## Task prompt
Rewrite the data starting at the line that contains "Identify the location" and ending at the end of the data, replacing "Jog Adjustment" with "Speed Adjustment" and keeping everything else the same. Leave the pictures out of your answer.
───── Dataset content ─────
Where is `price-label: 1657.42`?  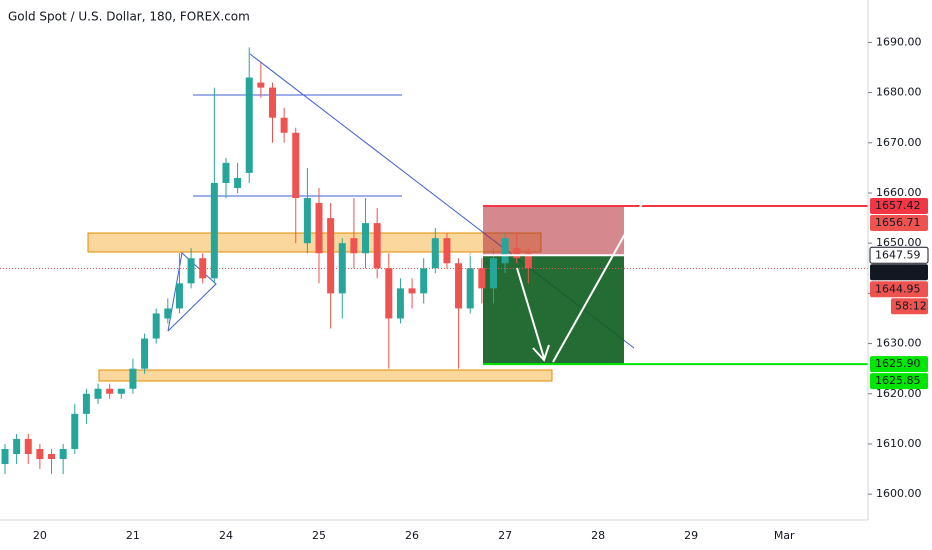 price-label: 1657.42 is located at coordinates (898, 206).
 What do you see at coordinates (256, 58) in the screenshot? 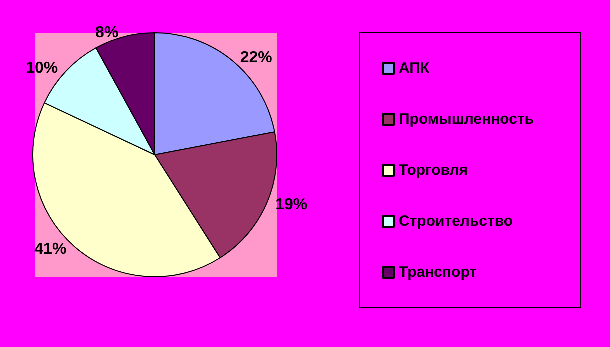
I see `data-label: 22%` at bounding box center [256, 58].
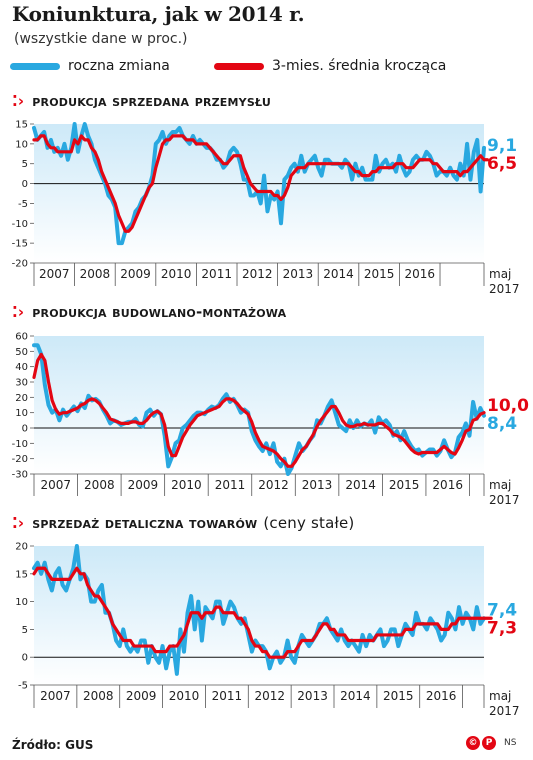  Describe the element at coordinates (473, 743) in the screenshot. I see `logo-c-icon: ©` at that location.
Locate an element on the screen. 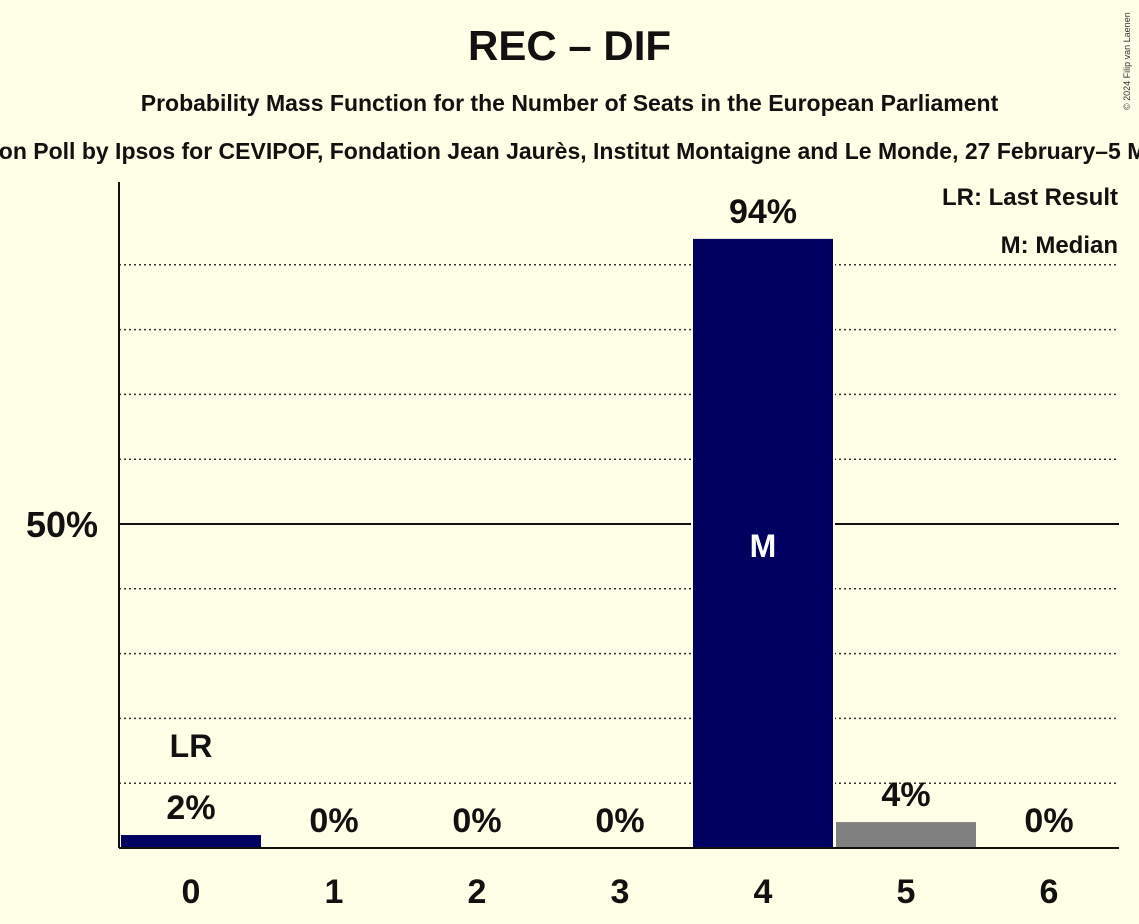  y-tick-label-50: 50% is located at coordinates (62, 524).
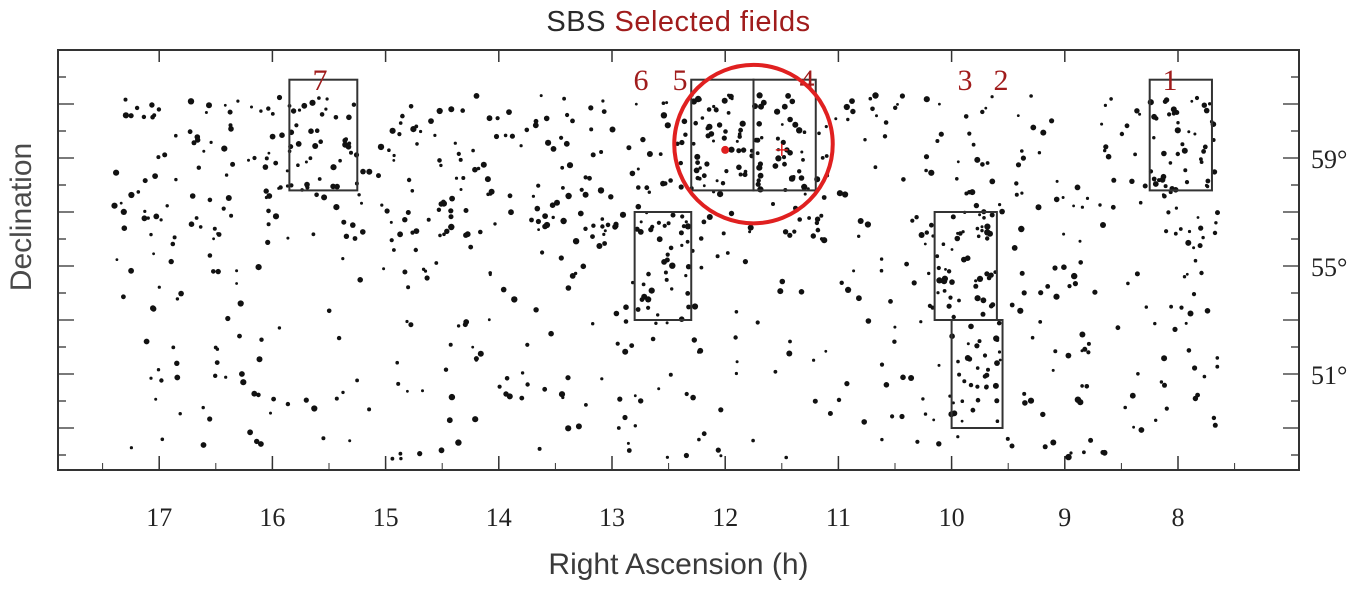 The height and width of the screenshot is (591, 1357). Describe the element at coordinates (1002, 80) in the screenshot. I see `field-number-2: 2` at that location.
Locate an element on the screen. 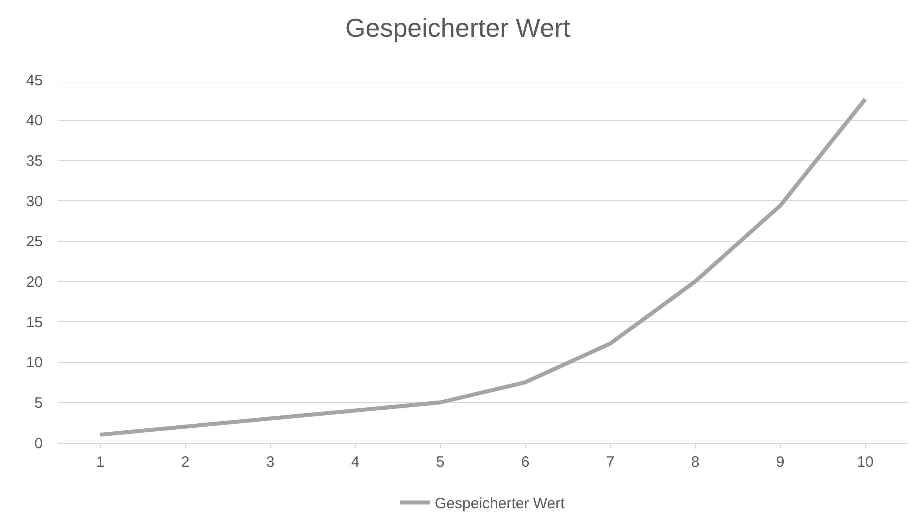 This screenshot has width=916, height=531. x-tick-label: 7 is located at coordinates (610, 462).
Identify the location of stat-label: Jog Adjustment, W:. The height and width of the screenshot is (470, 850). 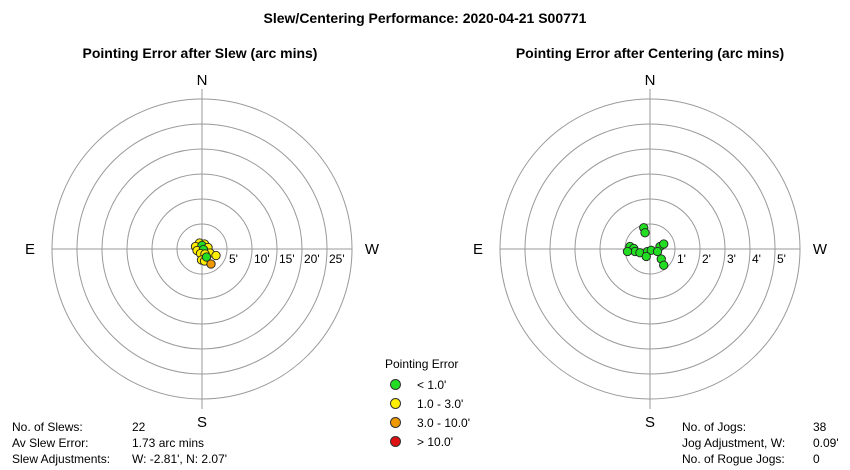
(734, 443).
─────
## Solution to this task
Identify the location of stat-label: Speed Adjustment, W:. The height and width of the screenshot is (470, 850). 
(734, 443).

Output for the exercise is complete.